Main offices of the organization are located in Beverly, Leominster, and Sharon, Massachusetts. Financial support for the organization comes from membership dues, annual contributions, property admission fees, special events, grants, and endowments. In June 2006, The Trustees earned gold-level recognition from the United States Green Building Council for its Doyle Conservation Center in Leominster. In 2014, after seven years as an affiliate, the Boston Natural Areas Network merged with the Trustees of Reservations.

History

The Trustees of Reservations was proposed in 1890 when the New England periodical Garden and Forest published a letter by landscape architect Charles Eliot (protégé of Frederick Law Olmsted) entitled "The Waverly Oaks." Eliot's letter proposed the immediate preservation of "special bits of scenery" still remaining "within  of the State House which possess uncommon beauty and more than usual refreshing power." To this end, Eliot proposed that legislation be enacted to create a nonprofit corporation to hold land for the public to enjoy "just as a Public Library holds books and an Art Museum holds pictures."

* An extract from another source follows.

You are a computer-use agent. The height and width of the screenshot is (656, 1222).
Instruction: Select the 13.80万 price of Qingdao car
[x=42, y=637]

In the spring of 1891, the Massachusetts Legislature established The Trustees of Public Reservations "for the purposes of acquiring, holding, maintaining and opening to the public beautiful and historic places within the Commonwealth."  The act was signed into law by Governor William E. Russell on May 21, 1891. The word "Public" was dropped from the organization's name in 1954 to avoid confusion with government-owned land.

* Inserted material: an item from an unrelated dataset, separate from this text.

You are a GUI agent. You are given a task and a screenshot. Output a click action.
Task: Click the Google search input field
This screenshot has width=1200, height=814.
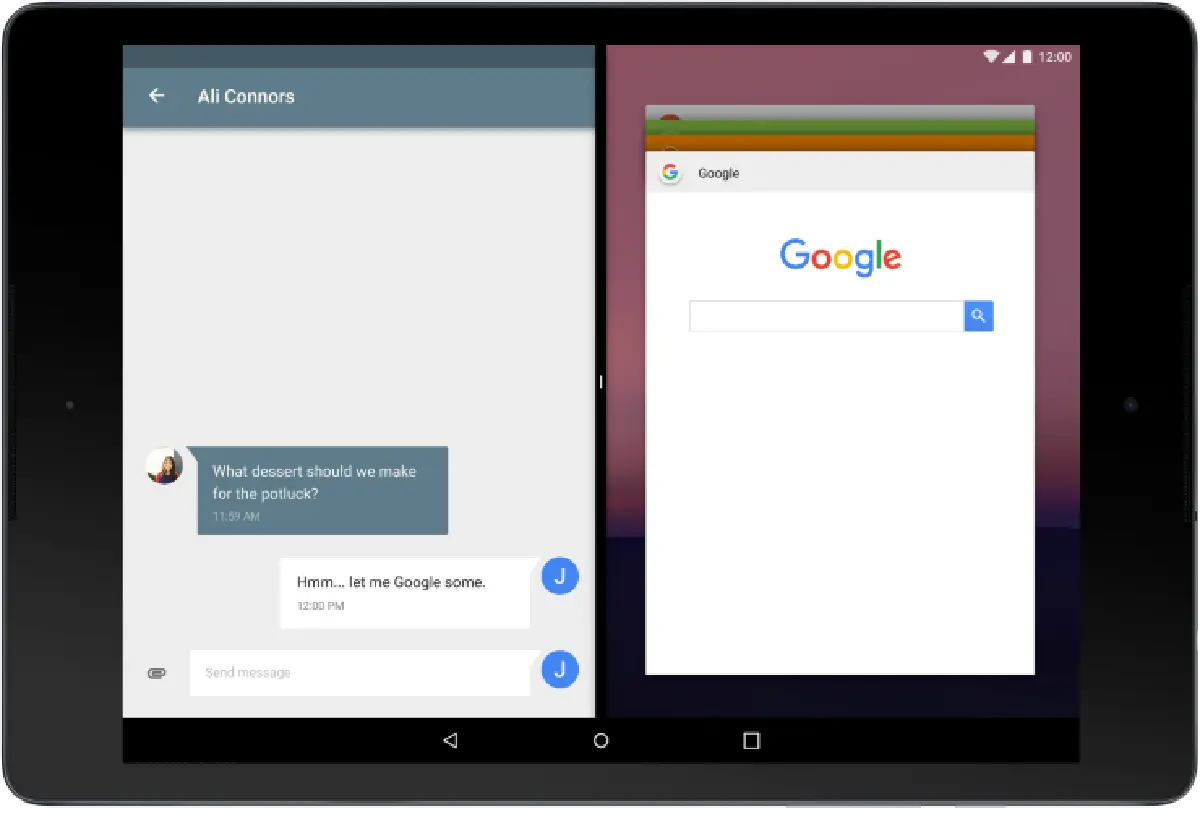tap(825, 315)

Virginia Wood in Stoneham was the first property acquired by The Trustees. This property was conveyed to the Metropolitan District Commission in 1923 and is now a part of the Middlesex Fells Reservation. Waverly Oaks itself was also conveyed to the state by The Trustees and is part of the Beaver Brook Reservation, established in 1893.

In 1925, The Trustees joined with the Appalachian Mountain Club, Massachusetts Audubon Society, and the Society for the Preservation of New England Antiquities (now Historic New England) to organize a conference on "The Needs and Uses of Open Spaces." This conference led to a 1929 report emphasizing the need to protect the state's rural character and countryside and the importance of identifying and describing the qualities and characteristics of specific sites that should be preserved. Today, nearly every site listed in the report is protected by a government or nonprofit conservation agency.

Mission and initiatives

The mission statement of The Trustees of Reservations is to "preserve, for public use and enjoyment, properties of exceptional scenic, historic, and ecological value in Massachusetts." The Trustees of Reservations also supports a number of contingent initiatives.

Initiatives
The Putnam Conservation Institute, also known as the Conservation Common, offers workshops, conferences, and networking for "land conservationists, urban park advocates, historic preservationists, watershed associations, state agencies, municipal commissions," etc.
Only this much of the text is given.